[Opening Recorded information section]

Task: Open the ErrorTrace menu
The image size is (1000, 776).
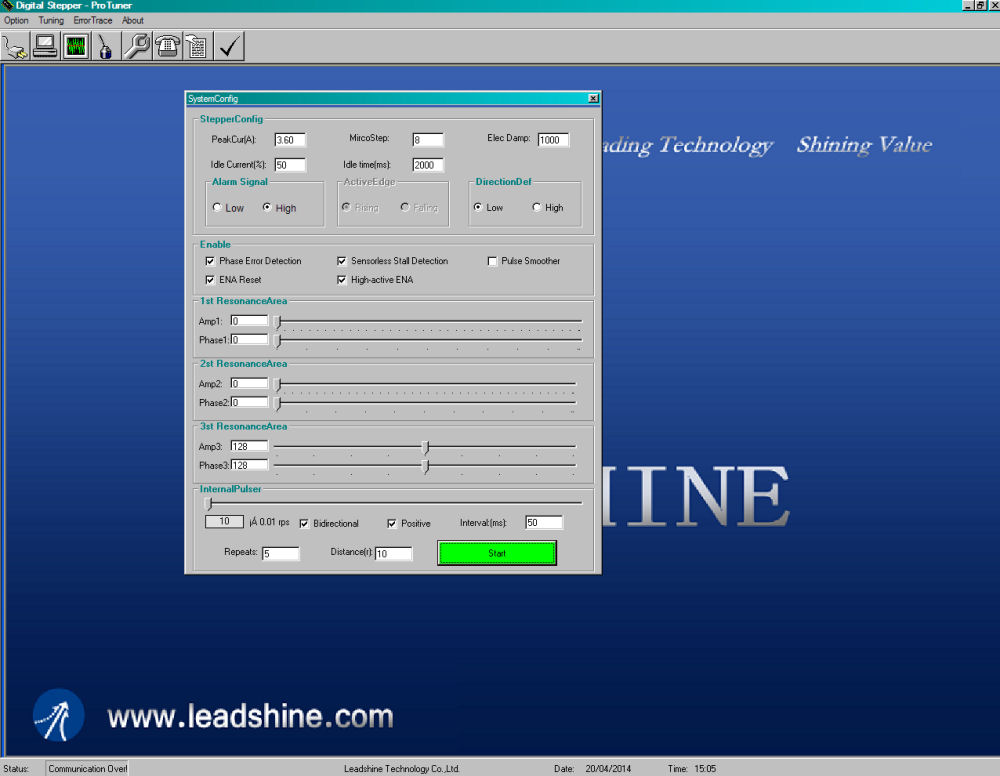Action: click(x=93, y=20)
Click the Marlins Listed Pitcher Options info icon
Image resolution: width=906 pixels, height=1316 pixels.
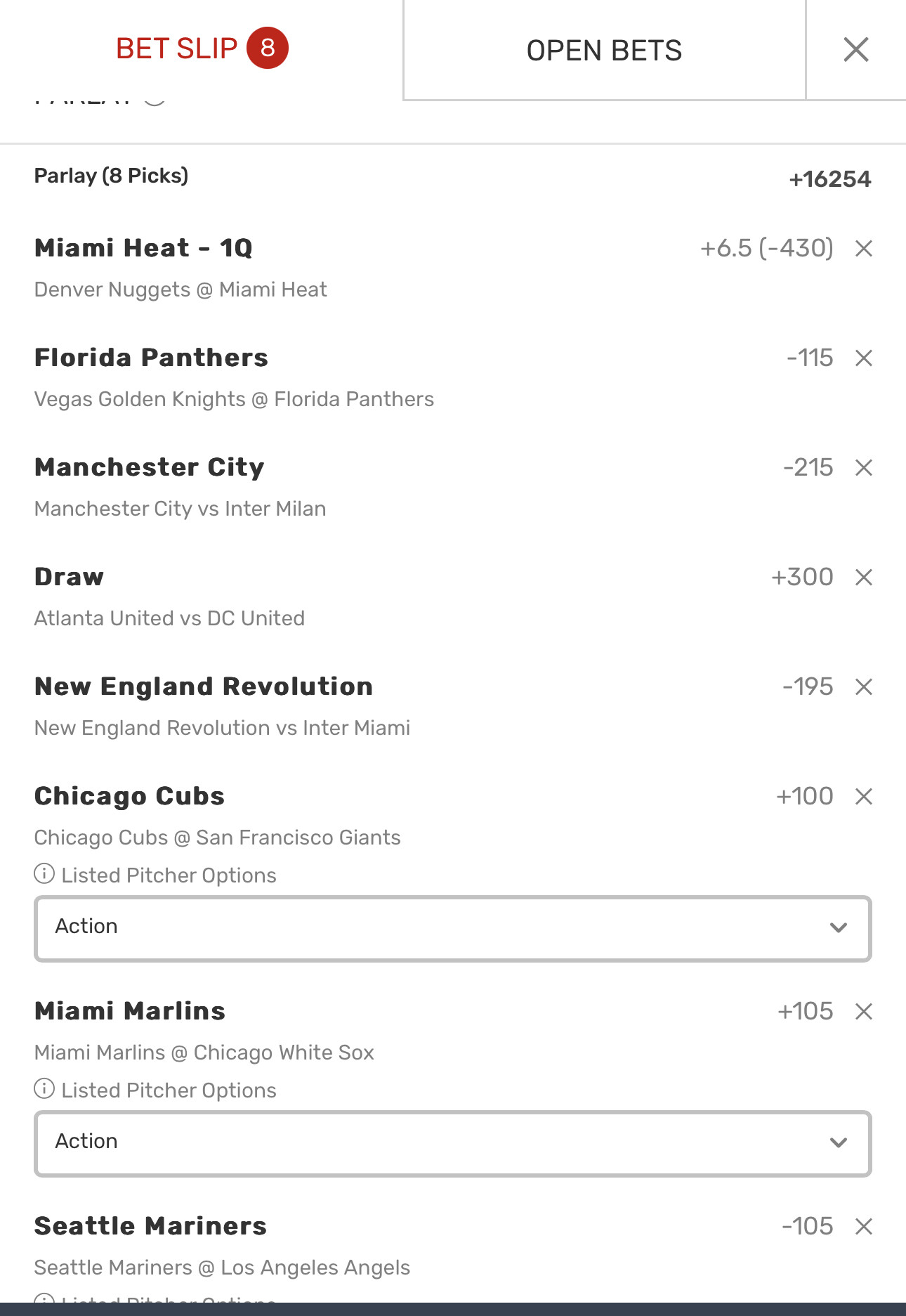point(44,1089)
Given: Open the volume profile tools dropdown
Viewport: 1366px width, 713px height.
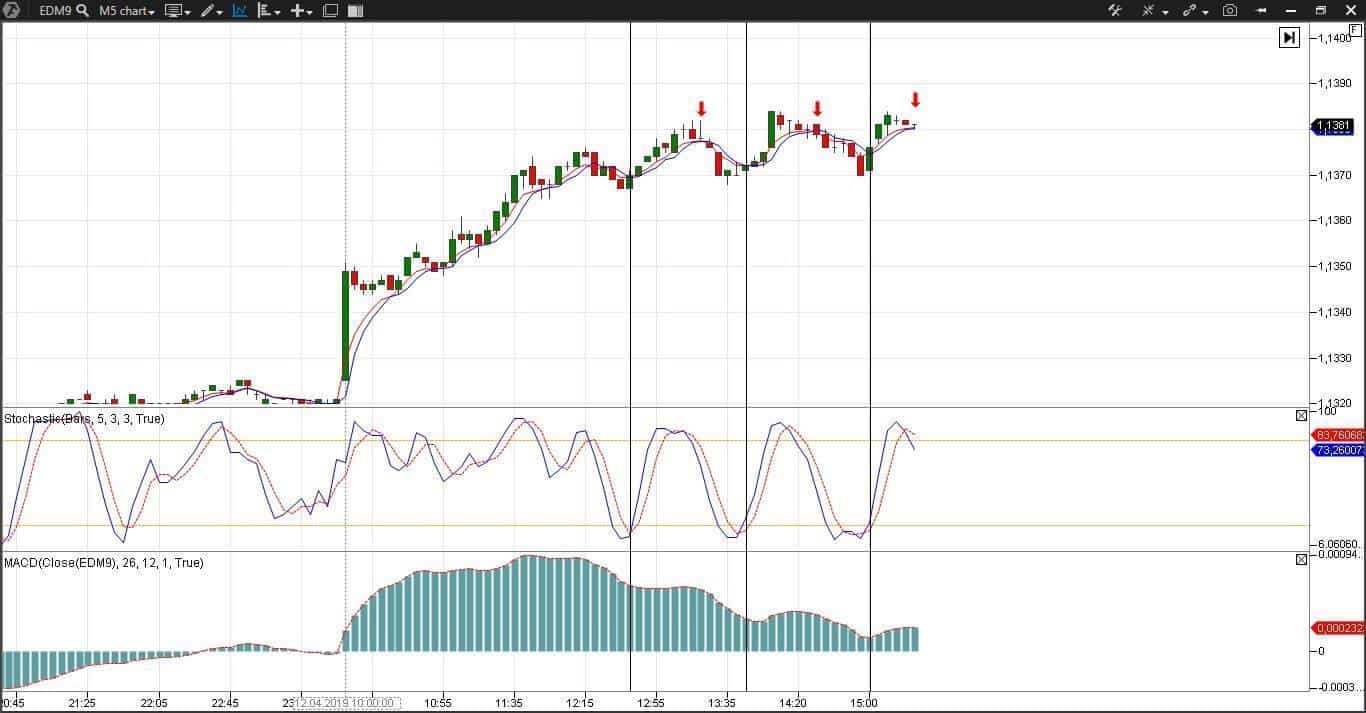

[Closing Recorded information section]

:: Work order ::
Begin with the line containing "Click the Marlins" and end with the last line of the entries above. Copy those lines exactly, both ends included, and drop every picture.

:: Output for this task ::
Click the Marlins Listed Pitcher Options info icon
Image resolution: width=906 pixels, height=1316 pixels.
point(44,1089)
Given: Open the volume profile tools dropdown
Viewport: 1366px width, 713px height.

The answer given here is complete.